Die Presse: Sie empfehlen, über Rachegefühle zu reden. Bei welcher Gelegenheit haben denn Sie sich zuletzt gerächt?

Reinhard Haller: Indem ich einer Reporterin, die mich früher einmal gekränkt hat, kein Interview gebe.

Oh, dann werde ich aufpassen, was ich sage! Was fasziniert Sie an dem Thema?

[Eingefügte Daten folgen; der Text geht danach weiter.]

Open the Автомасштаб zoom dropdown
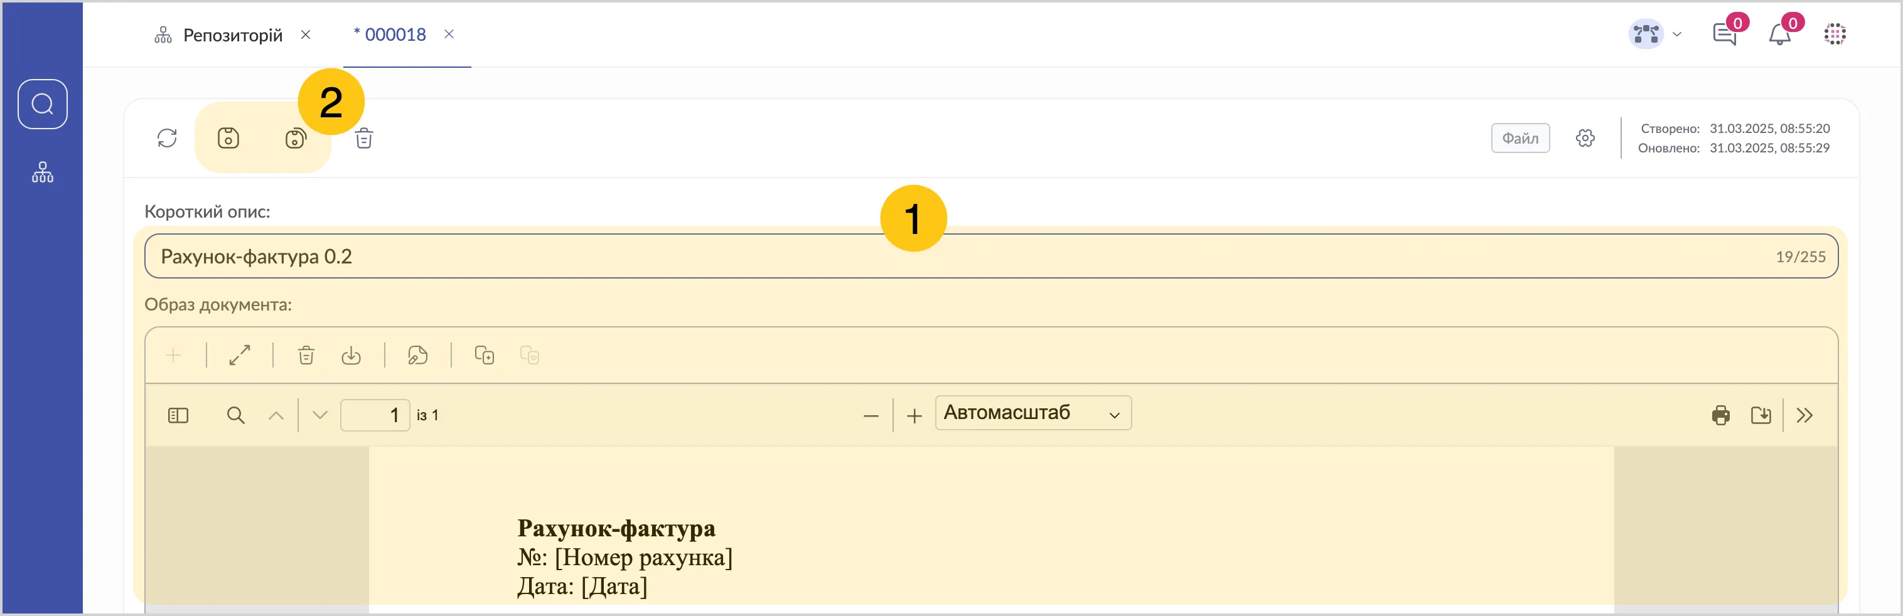1903x616 pixels. click(1033, 413)
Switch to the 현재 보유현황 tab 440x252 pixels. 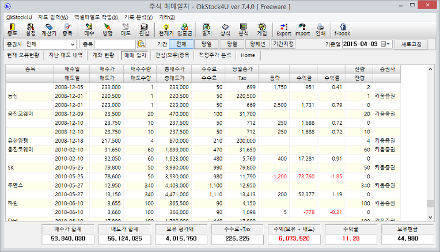(x=23, y=55)
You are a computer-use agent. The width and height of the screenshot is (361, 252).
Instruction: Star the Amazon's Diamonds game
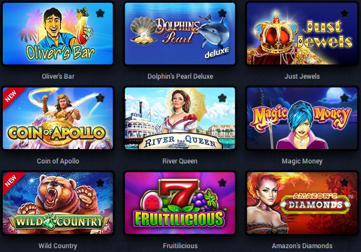tap(344, 183)
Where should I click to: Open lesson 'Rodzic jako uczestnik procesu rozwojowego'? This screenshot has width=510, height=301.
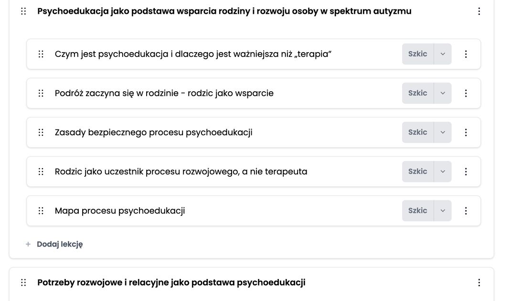pos(181,172)
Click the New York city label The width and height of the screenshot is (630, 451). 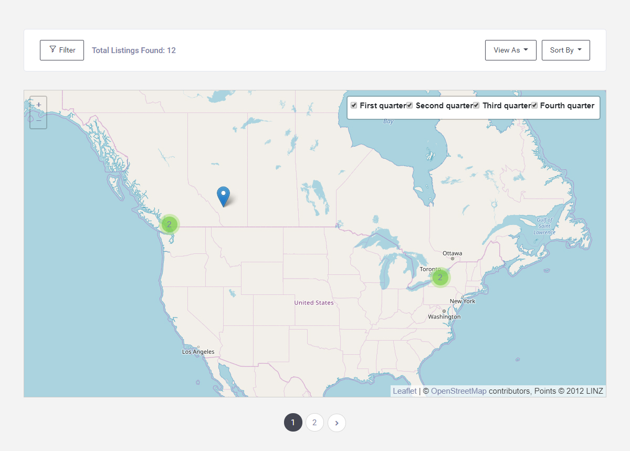462,301
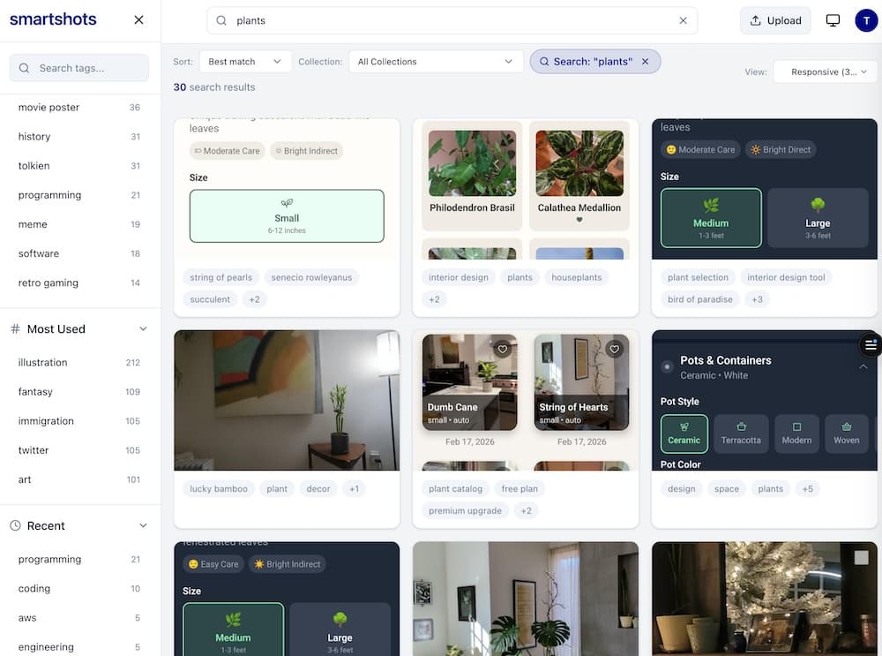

Der Rachewunsch ist ein ganz besonderes Gefühl. Der Anteil des Rationalen ist hier größer und weniger eindeutig verteilt als bei anderen Gefühlen – viele „sinnen auf Rache“, oft über lange Zeit. Und es ist eigenartig ambivalent: Wir bezeichnen Rache als „süß“ und „bitter“, als gerecht und ungerecht, göttlich und teuflisch. Wir empfinden sie als triumphal und beschämend, befreiend und bedrückend. Sie ist ein Hauptthema in der Kunst, in Literatur, Drama, Oper. Rachegefühle begleiten uns seit der Kindheit. Aber die Wissenschaft hat sich damit kaum beschäftigt, weil das Phänomen so schwer fassbar ist. Das Gefühl wird in der Therapie sehr ungern zugegeben, es ist stark tabuisiert, mit Scham besetzt. Auch ich habe das Thema lang sträflich vernachlässigt.